§ DATA SUPPLIED:
-- -- --
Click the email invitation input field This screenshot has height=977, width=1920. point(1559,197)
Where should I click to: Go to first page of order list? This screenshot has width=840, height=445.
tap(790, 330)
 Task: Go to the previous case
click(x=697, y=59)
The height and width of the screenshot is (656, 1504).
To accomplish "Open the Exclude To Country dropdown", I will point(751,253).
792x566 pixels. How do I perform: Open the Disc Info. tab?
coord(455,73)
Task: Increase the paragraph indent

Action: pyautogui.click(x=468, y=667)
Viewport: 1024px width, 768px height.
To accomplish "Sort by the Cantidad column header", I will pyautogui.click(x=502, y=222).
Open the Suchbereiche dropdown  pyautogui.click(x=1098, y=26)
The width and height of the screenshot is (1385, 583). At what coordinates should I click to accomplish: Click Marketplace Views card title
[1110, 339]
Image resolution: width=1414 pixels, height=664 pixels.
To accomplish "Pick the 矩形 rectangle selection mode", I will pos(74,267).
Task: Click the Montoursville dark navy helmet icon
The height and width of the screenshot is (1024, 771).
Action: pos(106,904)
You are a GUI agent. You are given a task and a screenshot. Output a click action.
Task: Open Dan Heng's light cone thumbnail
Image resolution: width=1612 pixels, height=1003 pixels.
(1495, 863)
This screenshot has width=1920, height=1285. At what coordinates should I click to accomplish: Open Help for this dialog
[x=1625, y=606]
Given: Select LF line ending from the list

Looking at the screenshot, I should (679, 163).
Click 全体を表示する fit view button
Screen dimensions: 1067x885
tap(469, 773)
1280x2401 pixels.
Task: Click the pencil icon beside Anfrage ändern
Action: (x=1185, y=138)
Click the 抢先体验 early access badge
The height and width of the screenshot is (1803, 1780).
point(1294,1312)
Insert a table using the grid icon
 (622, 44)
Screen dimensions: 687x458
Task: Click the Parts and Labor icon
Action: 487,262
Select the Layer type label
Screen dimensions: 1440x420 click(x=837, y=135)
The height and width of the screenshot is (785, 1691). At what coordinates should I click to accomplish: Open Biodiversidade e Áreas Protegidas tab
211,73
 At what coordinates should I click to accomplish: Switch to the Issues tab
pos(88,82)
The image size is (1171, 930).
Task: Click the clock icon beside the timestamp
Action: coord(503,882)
-- -- --
§ WHAT TO WORK ON: Nothing but an exact reproduction of the entries is wanted.

§ OUTPUT OF THE EXERCISE:
Click the email invitation input field This screenshot has height=977, width=1920. point(1559,197)
Where should I click to: Go to first page of order list? This screenshot has width=840, height=445.
tap(790, 330)
 Task: Go to the previous case
click(x=697, y=59)
The height and width of the screenshot is (656, 1504).
To accomplish "Open the Exclude To Country dropdown", I will point(751,253).
792x566 pixels. How do I perform: Open the Disc Info. tab?
coord(455,73)
Task: Increase the paragraph indent

Action: pyautogui.click(x=468, y=667)
Viewport: 1024px width, 768px height.
To accomplish "Sort by the Cantidad column header", I will pyautogui.click(x=502, y=222).
Open the Suchbereiche dropdown  pyautogui.click(x=1098, y=26)
The width and height of the screenshot is (1385, 583). At what coordinates should I click to accomplish: Click Marketplace Views card title
[1110, 339]
Image resolution: width=1414 pixels, height=664 pixels.
To accomplish "Pick the 矩形 rectangle selection mode", I will pos(74,267).
Task: Click the Montoursville dark navy helmet icon
The height and width of the screenshot is (1024, 771).
Action: pos(106,904)
You are a GUI agent. You are given a task and a screenshot. Output a click action.
Task: Open Dan Heng's light cone thumbnail
Image resolution: width=1612 pixels, height=1003 pixels.
(1495, 863)
This screenshot has width=1920, height=1285. At what coordinates should I click to accomplish: Open Help for this dialog
[x=1625, y=606]
Given: Select LF line ending from the list

Looking at the screenshot, I should (679, 163).
Click 全体を表示する fit view button
Screen dimensions: 1067x885
tap(469, 773)
1280x2401 pixels.
Task: Click the pencil icon beside Anfrage ändern
Action: (x=1185, y=138)
Click the 抢先体验 early access badge
The height and width of the screenshot is (1803, 1780).
point(1294,1312)
Insert a table using the grid icon
 (622, 44)
Screen dimensions: 687x458
Task: Click the Parts and Labor icon
Action: 487,262
Select the Layer type label
Screen dimensions: 1440x420 click(x=837, y=135)
The height and width of the screenshot is (785, 1691). At what coordinates should I click to accomplish: Open Biodiversidade e Áreas Protegidas tab
211,73
 At what coordinates should I click to accomplish: Switch to the Issues tab
pos(88,82)
The image size is (1171, 930).
Task: Click the clock icon beside the timestamp
Action: coord(503,882)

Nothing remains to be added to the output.